== Records provided

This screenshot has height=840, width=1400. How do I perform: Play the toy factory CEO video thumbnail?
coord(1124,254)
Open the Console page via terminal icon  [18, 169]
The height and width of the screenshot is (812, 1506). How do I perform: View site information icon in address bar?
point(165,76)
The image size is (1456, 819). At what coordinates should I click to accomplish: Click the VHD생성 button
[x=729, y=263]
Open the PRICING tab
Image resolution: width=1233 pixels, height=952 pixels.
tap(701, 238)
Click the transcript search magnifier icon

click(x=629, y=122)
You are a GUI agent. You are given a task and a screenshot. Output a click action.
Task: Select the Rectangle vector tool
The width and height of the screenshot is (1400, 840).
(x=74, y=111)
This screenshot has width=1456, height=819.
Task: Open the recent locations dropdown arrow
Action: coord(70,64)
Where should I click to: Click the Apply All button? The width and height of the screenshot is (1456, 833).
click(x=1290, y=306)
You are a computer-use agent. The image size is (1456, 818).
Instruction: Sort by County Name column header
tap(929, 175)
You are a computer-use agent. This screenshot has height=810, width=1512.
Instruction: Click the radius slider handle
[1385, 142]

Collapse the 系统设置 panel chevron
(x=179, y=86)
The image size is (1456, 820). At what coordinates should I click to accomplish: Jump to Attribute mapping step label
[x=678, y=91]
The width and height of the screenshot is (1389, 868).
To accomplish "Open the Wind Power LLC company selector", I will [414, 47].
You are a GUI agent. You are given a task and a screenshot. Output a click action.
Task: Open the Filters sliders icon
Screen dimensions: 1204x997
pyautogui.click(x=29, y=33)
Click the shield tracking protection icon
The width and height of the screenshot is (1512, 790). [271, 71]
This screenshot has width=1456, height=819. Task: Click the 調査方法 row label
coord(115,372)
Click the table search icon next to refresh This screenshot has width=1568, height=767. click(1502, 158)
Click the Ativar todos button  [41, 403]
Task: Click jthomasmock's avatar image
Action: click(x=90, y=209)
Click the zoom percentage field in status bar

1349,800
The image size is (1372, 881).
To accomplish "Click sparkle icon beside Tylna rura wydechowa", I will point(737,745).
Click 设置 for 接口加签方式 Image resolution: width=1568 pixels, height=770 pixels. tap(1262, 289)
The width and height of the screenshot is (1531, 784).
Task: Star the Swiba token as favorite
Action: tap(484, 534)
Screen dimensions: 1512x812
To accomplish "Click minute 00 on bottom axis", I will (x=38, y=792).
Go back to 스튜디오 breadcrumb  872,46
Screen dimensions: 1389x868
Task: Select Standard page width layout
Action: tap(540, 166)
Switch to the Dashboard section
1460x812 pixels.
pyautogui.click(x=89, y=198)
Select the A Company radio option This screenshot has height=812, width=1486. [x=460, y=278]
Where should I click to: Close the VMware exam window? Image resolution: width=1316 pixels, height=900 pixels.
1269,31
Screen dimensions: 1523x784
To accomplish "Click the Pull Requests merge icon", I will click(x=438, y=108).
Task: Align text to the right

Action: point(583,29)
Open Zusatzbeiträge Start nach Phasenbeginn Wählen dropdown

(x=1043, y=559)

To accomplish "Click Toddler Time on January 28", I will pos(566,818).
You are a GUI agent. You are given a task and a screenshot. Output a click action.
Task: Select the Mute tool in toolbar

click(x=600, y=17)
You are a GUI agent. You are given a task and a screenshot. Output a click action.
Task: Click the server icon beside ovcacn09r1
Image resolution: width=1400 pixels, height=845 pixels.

====

*Task description*:
Output every record above in full, exactly as it reads.

*Expected output*:
This screenshot has height=840, width=1400. How do I perform: Play the toy factory CEO video thumbnail?
coord(1124,254)
Open the Console page via terminal icon  [18, 169]
The height and width of the screenshot is (812, 1506). How do I perform: View site information icon in address bar?
point(165,76)
The image size is (1456, 819). At what coordinates should I click to accomplish: Click the VHD생성 button
[x=729, y=263]
Open the PRICING tab
Image resolution: width=1233 pixels, height=952 pixels.
tap(701, 238)
Click the transcript search magnifier icon

click(x=629, y=122)
You are a GUI agent. You are given a task and a screenshot. Output a click action.
Task: Select the Rectangle vector tool
The width and height of the screenshot is (1400, 840).
(x=74, y=111)
This screenshot has width=1456, height=819.
Task: Open the recent locations dropdown arrow
Action: coord(70,64)
Where should I click to: Click the Apply All button? The width and height of the screenshot is (1456, 833).
click(x=1290, y=306)
You are a computer-use agent. The image size is (1456, 818).
Instruction: Sort by County Name column header
tap(929, 175)
You are a computer-use agent. This screenshot has height=810, width=1512.
Instruction: Click the radius slider handle
[1385, 142]

Collapse the 系统设置 panel chevron
(x=179, y=86)
The image size is (1456, 820). At what coordinates should I click to accomplish: Jump to Attribute mapping step label
[x=678, y=91]
The width and height of the screenshot is (1389, 868).
To accomplish "Open the Wind Power LLC company selector", I will [414, 47].
You are a GUI agent. You are given a task and a screenshot. Output a click action.
Task: Open the Filters sliders icon
Screen dimensions: 1204x997
pyautogui.click(x=29, y=33)
Click the shield tracking protection icon
The width and height of the screenshot is (1512, 790). [271, 71]
This screenshot has width=1456, height=819. Task: Click the 調査方法 row label
coord(115,372)
Click the table search icon next to refresh This screenshot has width=1568, height=767. click(1502, 158)
Click the Ativar todos button  [41, 403]
Task: Click jthomasmock's avatar image
Action: click(x=90, y=209)
Click the zoom percentage field in status bar

1349,800
The image size is (1372, 881).
To accomplish "Click sparkle icon beside Tylna rura wydechowa", I will point(737,745).
Click 设置 for 接口加签方式 Image resolution: width=1568 pixels, height=770 pixels. tap(1262, 289)
The width and height of the screenshot is (1531, 784).
Task: Star the Swiba token as favorite
Action: tap(484, 534)
Screen dimensions: 1512x812
To accomplish "Click minute 00 on bottom axis", I will (x=38, y=792).
Go back to 스튜디오 breadcrumb  872,46
Screen dimensions: 1389x868
Task: Select Standard page width layout
Action: tap(540, 166)
Switch to the Dashboard section
1460x812 pixels.
pyautogui.click(x=89, y=198)
Select the A Company radio option This screenshot has height=812, width=1486. [x=460, y=278]
Where should I click to: Close the VMware exam window? Image resolution: width=1316 pixels, height=900 pixels.
1269,31
Screen dimensions: 1523x784
To accomplish "Click the Pull Requests merge icon", I will click(x=438, y=108).
Task: Align text to the right

Action: point(583,29)
Open Zusatzbeiträge Start nach Phasenbeginn Wählen dropdown

(x=1043, y=559)

To accomplish "Click Toddler Time on January 28", I will pos(566,818).
You are a GUI agent. You are given a task and a screenshot. Output a click action.
Task: Select the Mute tool in toolbar

click(x=600, y=17)
You are a GUI agent. You are given a task and a screenshot. Output a click action.
Task: Click the server icon beside ovcacn09r1
Image resolution: width=1400 pixels, height=845 pixels.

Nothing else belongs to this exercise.